BEGIN Data for review

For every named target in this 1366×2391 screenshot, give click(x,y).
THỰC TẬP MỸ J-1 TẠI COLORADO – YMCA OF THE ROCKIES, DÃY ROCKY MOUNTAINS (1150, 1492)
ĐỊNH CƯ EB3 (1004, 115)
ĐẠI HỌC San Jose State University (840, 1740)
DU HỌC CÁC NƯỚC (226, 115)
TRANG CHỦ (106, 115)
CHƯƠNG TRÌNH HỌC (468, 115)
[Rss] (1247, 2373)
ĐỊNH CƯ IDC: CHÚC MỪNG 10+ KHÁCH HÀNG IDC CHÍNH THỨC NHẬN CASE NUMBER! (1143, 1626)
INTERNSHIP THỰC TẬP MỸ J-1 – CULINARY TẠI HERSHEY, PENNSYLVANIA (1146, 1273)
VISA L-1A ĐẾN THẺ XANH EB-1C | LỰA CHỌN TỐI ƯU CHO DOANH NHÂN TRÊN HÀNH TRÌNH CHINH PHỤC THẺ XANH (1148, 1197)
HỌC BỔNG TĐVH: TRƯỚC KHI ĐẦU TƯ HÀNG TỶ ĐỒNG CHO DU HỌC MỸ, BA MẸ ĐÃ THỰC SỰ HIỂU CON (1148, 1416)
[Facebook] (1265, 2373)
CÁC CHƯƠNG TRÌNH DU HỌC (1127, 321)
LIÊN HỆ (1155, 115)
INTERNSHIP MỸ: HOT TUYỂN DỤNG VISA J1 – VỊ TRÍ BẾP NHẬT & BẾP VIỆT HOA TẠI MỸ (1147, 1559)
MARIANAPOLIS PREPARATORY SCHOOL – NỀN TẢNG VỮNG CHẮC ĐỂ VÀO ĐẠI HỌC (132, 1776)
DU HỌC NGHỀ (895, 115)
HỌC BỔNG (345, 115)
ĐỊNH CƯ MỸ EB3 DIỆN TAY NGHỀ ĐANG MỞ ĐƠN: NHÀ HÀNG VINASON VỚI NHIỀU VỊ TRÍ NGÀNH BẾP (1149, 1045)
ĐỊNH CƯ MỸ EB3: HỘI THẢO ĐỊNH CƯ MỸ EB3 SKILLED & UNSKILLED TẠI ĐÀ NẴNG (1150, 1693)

END Data for review

### Description of the task
The answer must consist of every line from the entries above that contains the string "THỰC".

### Answer section
THỰC TẬP MỸ J-1 TẠI COLORADO – YMCA OF THE ROCKIES, DÃY ROCKY MOUNTAINS (1150, 1492)
INTERNSHIP THỰC TẬP MỸ J-1 – CULINARY TẠI HERSHEY, PENNSYLVANIA (1146, 1273)
HỌC BỔNG TĐVH: TRƯỚC KHI ĐẦU TƯ HÀNG TỶ ĐỒNG CHO DU HỌC MỸ, BA MẸ ĐÃ THỰC SỰ HIỂU CON (1148, 1416)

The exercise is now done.